The independent investor test is viewed as a simple and dispositive test that may limit reasonable compensation to an amount that results in an adequate return on investment to the investors/owners of the company. Such an analysis allows for higher reasonable compensation in case of superior financial performance and may limit reasonable compensation when the company or professional practice is a poor financial performer. The omission of this analysis in family law cases seems to be a common flaw where conclusions often result in no, or negative, adjusted business income of the company, with no further support or explanation. The required rate of return to the shareholders may be measured by profits, a return on revenue, return on assets, or a return on owner’s equity. The former measure of returns is of particular importance in the determination of reasonable compensation in professional practices since professional practices are not generally capital intensive.

Conclusion

A defensible reasonable compensation analysis will address all of the relevant factors as noted herein. It is de rigueur that such analysis includes a detailed interview of the owner and relevant officers of the business. The attorney should consider special interrogatories, request for admissions, and depositions, as needed, to insure that the expert has appropriate information to evaluate compensation in light of the owner’s role and the operations of the business. The expert and the attorney must use a broad base of information, including market and industry compensation data/surveys and detailed internal business compensation data. Making a determination as to the appropriate measure of compensation (“average salaried worker” or “similarly situated professional”) must be assessed as neither is precluded from presentation to the trier-of-fact.

At the end of the day, the conclusion as to the reasonable compensation data must be reconciled and supported by the resulting return on investment then inuring to the shareholder/owners after the payment of the reasonable compensation under an “independent investor test.” If the return on investment to the owners is unusually low or high vis-à-vis industry information, the expert needs to be in a position to defend their opinion. Like valuation assignments, the analysis of reasonable compensation involves a substantial amount of analysis and subjective determinations. When this issue is material to the issues in your case, preparation is the only pathway to successful resolution.


1 See, e.g., In re Marriage of Imperato,119 Cal.
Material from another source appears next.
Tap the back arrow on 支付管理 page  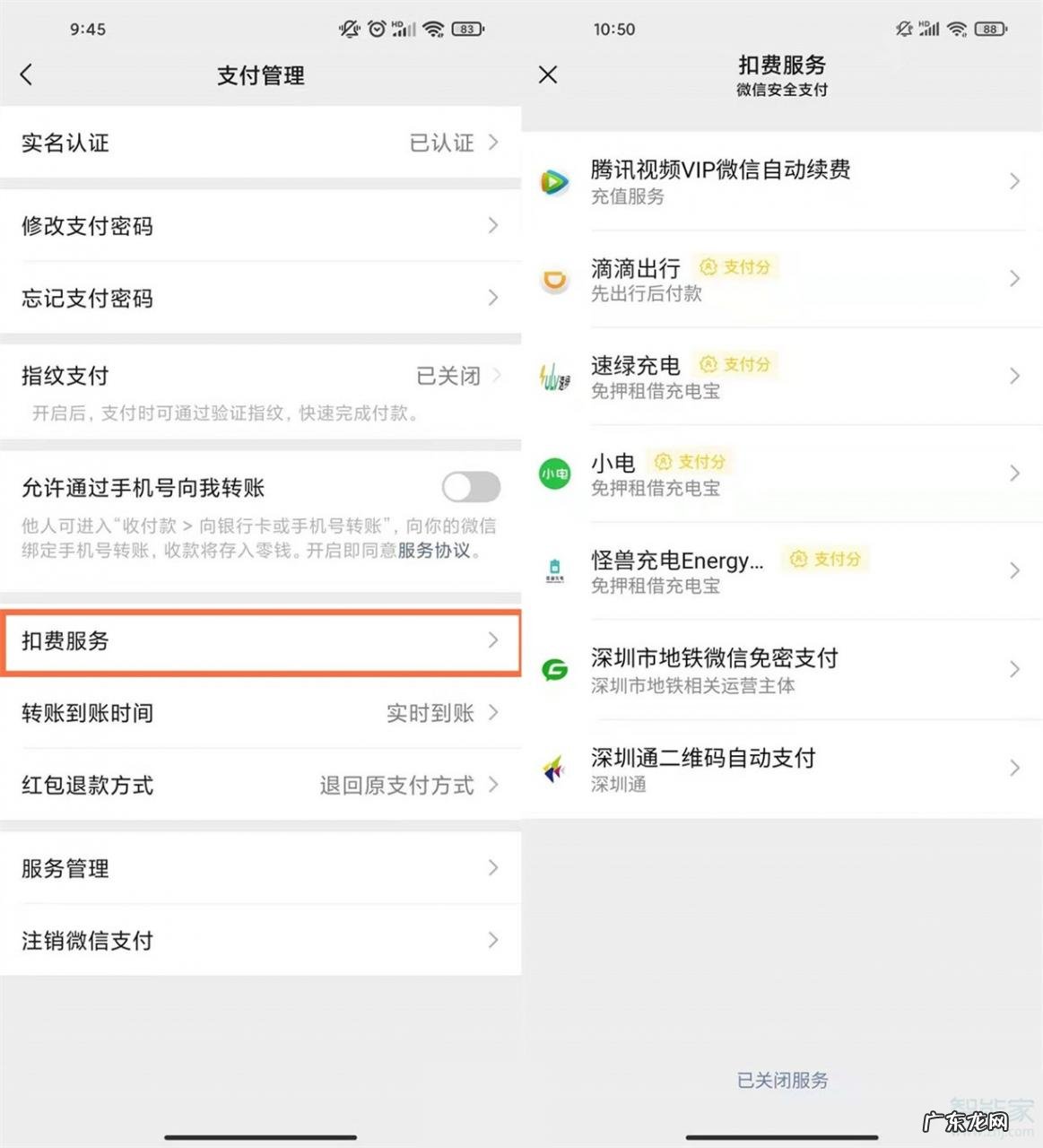tap(27, 74)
Rptr. 590 (1975)

2 Economic profits here refer to reported revenue less the necessary costs to generate those revenues.

3 Shannon P. Pratt, Valuing Small Businesses and Professional Practices 59 (1986).

4 § 162(a)(1) states, in pertinent part, that the taxpayer may deduct “all the ordinary and necessary expenses paid or incurred during the taxable years in carrying on any trade or business.”
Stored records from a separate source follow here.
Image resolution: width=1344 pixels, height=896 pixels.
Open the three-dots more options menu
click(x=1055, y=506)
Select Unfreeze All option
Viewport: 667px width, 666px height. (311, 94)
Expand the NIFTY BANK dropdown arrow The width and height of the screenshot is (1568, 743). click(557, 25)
5 This publication is noted to be non-authoritative.

6 Subchapter S elections allow corporations to pass corporate income, losses, deductions, and credits to their shareholders for federal tax purposes.

7 Such as a continued need in a Van Camp analysis.

8 In Marriage of Rosen, the California Society of Certified Public Accountants amicus brief explained that reasonable compensation can be measured by “the cost of hiring a nonowner outsider…” (italics added).

9 Sargon Enterprises, Inc. v. USC, 55 Cal. 4th 747 (2012).

10 Size can be measured in terms of revenue, assets, employees, etc.